Re:An Application? (Score:4, Interesting)
I wouldn't be so sure that ten years from now this kind of research will be allowed, at least in public institutions. Don't forget that until recently there were bans on publicly-funded research which used cells from deceased embryos and lab-created blastocytes, because they "have souls".
That's just stupid. Simply put, there has to be a lot more fundamentalist Christians than there are for such a thing to come about. My view is that the embryo ban came about because it was an icky, new technology like cloning or artificial insemination. After it's been around for a couple of decades, nobody but a few people will give it a second thought.

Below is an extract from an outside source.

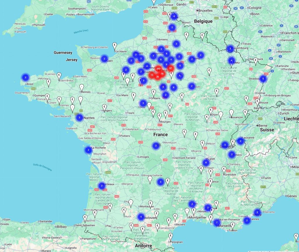Expand the blue 2 cluster at La Rochelle
The image size is (299, 252).
click(x=88, y=150)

Re:An Application? (Score:5, Insightful)
The example of artificial insemination is a good example. When artificial insemination was first introduced there was a lot of outcry over it. Now the only major objection is from the Catholic Church. Others who still object do so out of side-effects such as the destruction of embryos rather than objecting to the process as a whole (which the Catholic Church does). And in a few years even the Catholics will likely be fine with it.
But at the same time, this sort of example isn't so great. It involves a direct application: people are much more willing to change their ethical and moral attitudes when they see the actual benefits of a new technology.
The general worry of poor treatment of science is a valid one. Sarah Palin railed against research involving "fruit flies" and John McCain complained about research about bear DNA, and neither of those even had any moral or ethical component to them. There's a very strong anti-science attitude in certain groups in the United States. Worse, it appears on both sides of the political spectrum (the anti-vaccination movement and much of the fringier elements of alternative medicine are very much on the left end of the political spectrum). Moreover, strongly negative attitudes about evolution and abiogenesis research have already won out in some Islamic countries. Look at Turkey for example which is a nominally secular country (indeed with disturbingly enforced secularism) and yet evolution isn't taught in schools and universities have trouble doing any research connected to evolution or abiogenesis. See for example http://scienceblogs.com/gregladen/2009/11/islamic_creationism_in_the_new.php [scienceblogs.com] for a quick summary of the current situation in the Islamic world. Moreover, Islamic creationists in Turkey have succeeded partially due to support and cooperation with Christian creationists in the United States. So it is possible for religious fanatics to really restrict this sort of thing: It has happened in other countries. Is it likely? Probably not. But it isn't impossible.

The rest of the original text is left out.